(WHAT YOU NEED TO DO)
According to the review of Power Strip, what language is Yasmin learning on YouTube?

(SELECTED EXTRACT)

--- START ---

Darius Homayoun & Dina Shihabi in Power Strip

Review of the LCT3 production of Power Strip at Lincoln Center Theater

Kathleen Campion
Kathleen Campion

Power Strip is a right-now story freighted with all the tales of virgins and pillage the world has ever seen.

The plot has a raw quality, as it focuses on a young woman living by her wits, in a refugee camp. Yasmin (Dina Shihabi) has carved out a crude haven in a denuded olive grove, on the edge of a Greek camp for Syrian refugees — people fleeing barbarism and resigned to whatever is next. Her previous cosseted life, with expectations of marriage and children and order, is in ruins.

Now she is a survivalist — parcelling out bread and water and hard-won wisdom. Her lifeline is literally a power strip she's attached to a parade of extension cords, which allows her some modest heat and a charged phone. She sleeps rough but she is learning German on YouTube.

Playwright Sylvia Khoury's written a "new play" (that's the deal at the always-inviting Claire Tow Theater), but it has clearly been marinating for a long time. Something ancient and enraged drives her narrative. This is the rare script I long to read. I'm astonished by Khoury's capacity for layering. The levels of meaning she folds into her title alone — stunning.

--- END ---

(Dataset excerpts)
--- START ---

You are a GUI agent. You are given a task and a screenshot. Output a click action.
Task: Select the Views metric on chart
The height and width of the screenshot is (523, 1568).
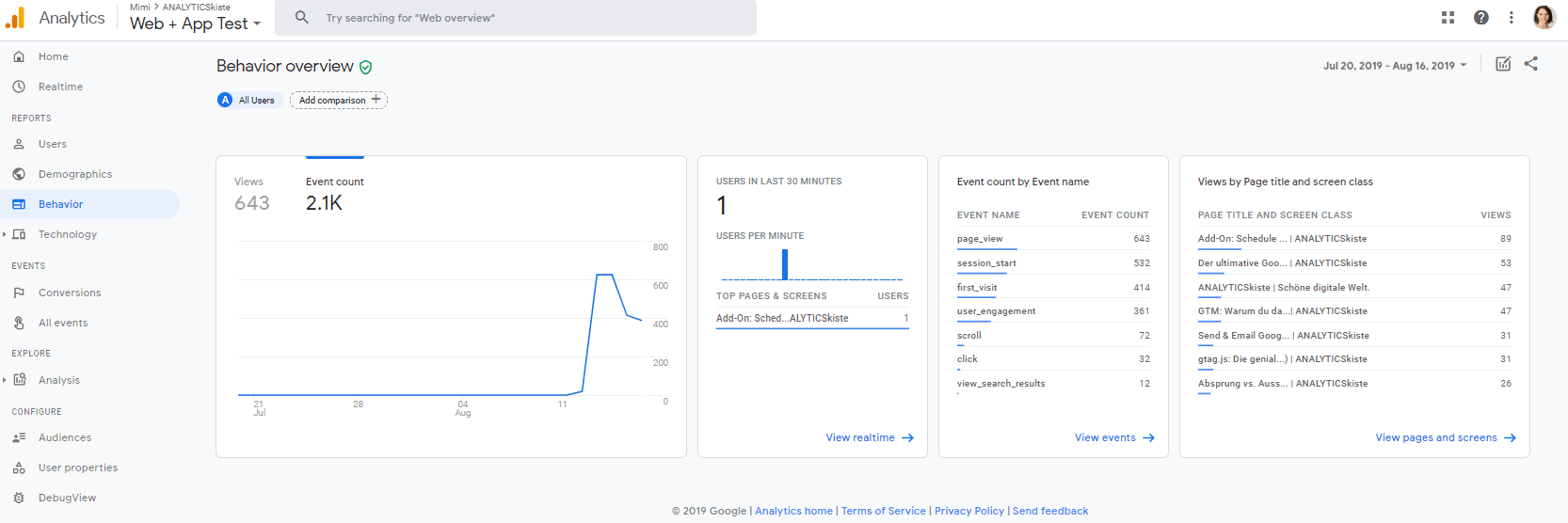(251, 194)
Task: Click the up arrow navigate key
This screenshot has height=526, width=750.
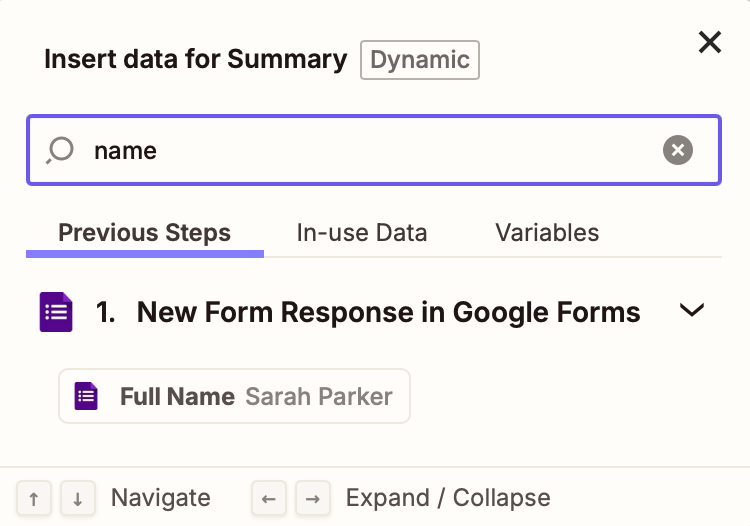Action: [x=33, y=499]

--- END ---

(OUTPUT OF THE EXERCISE)
German.